Behind him, Ruth Rae emitted a muffled shriek.
“You also, miss,” the pol with the stripes said, motioning toward her with his nightstick.
“Can I get my coat?” she asked timidly.
“Come on.” The pol stepped briskly past Jason, grabbed Ruth Rae by the arm, and dragged her out the apartment door onto the walkway.
“Do what he says,” Jason said harshly to her.
Ruth Rae sniveled, “They’re going to put me in a forced-labor camp.”
“No,” Jason said. “They’ll probably kill you.”
“You’re really a nice guy,” one of the pols—without stripes—commented as he and his companions herded Jason and Ruth Rae down the wrought-iron staircase to the ground floor. Parked in one of the slots was a police van, with several pols standing idly around it, weapons held loosely. They looked inert and bored.
“Show me your ID,” the pol with stripes said to Jason; he extended his hand, waiting.
“I’ve got a seven-day police pass,” Jason said. His hands shaking, he fished it out, gave it to the pol officer.
Scrutinizing the pass the officer said, “You admit freely of your own volition that you are Jason Taverner?”
“Yes,” he said.
Two of the pols expertly searched him for arms. He complied silently, still feeling very little. Only a half-assed hopeless wish that he had done what he knew he should have done: moved on. Left Vegas. Headed anywhere.

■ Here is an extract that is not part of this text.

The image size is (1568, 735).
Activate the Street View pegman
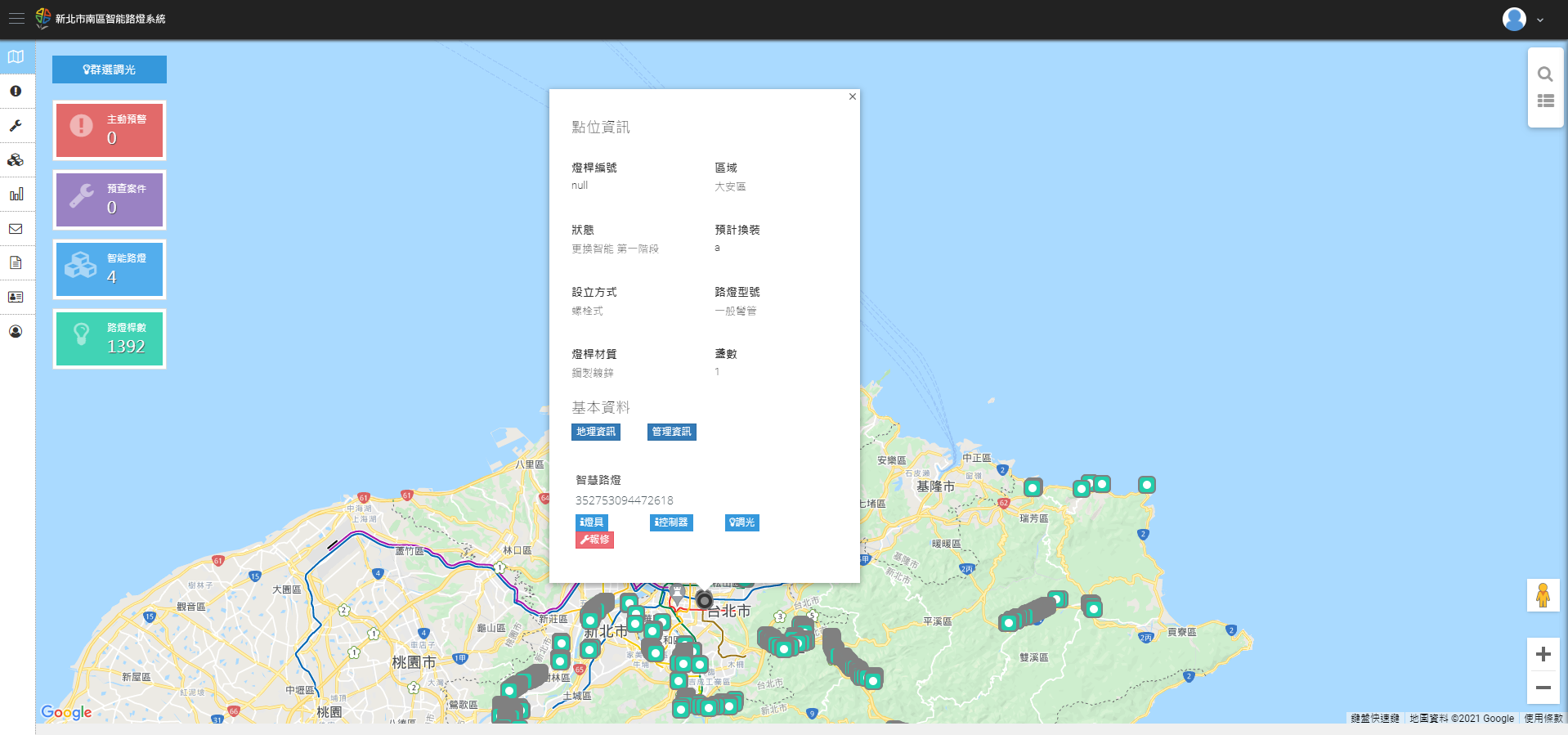[x=1543, y=595]
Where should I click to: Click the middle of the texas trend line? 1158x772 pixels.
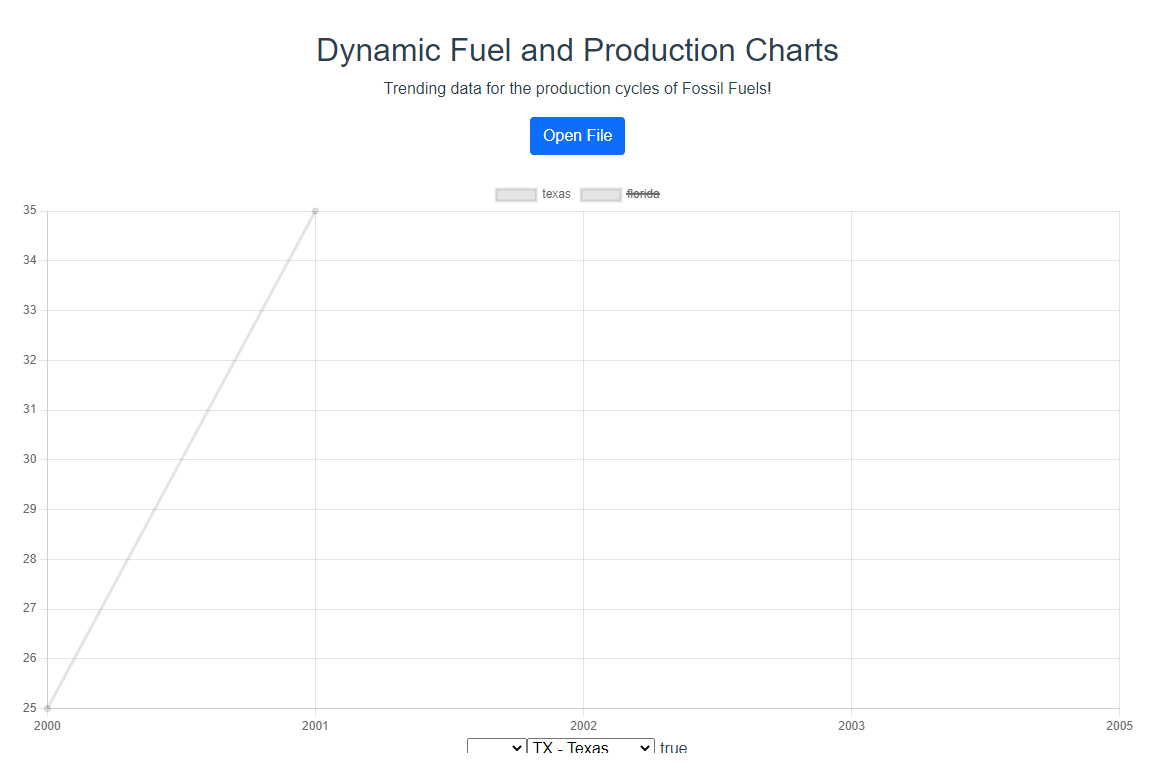[181, 460]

“Mr. Taverner,” the pol officer said, “the Los Angeles Police Bureau has asked us to take you into protective custody for your own protection and welfare and to transport you safely and with due care to the Police Academy in downtown L.A., which we will now do. Do you have any complaints as to the manner in which you have been treated?”
“No,” he said. “Not yet.”
“Enter the rear section of the quibble van,” the officer said, pointing at the open doors.
Jason did so.
Ruth Rae, stuffed in beside him, whimpered to herself in the darkness as the doors slammed shut and locked. He put his arm around her, kissed her on the forehead. “What did you do?” she whimpered raspingly in her bourbon voice, “that they’re going to kill us for?”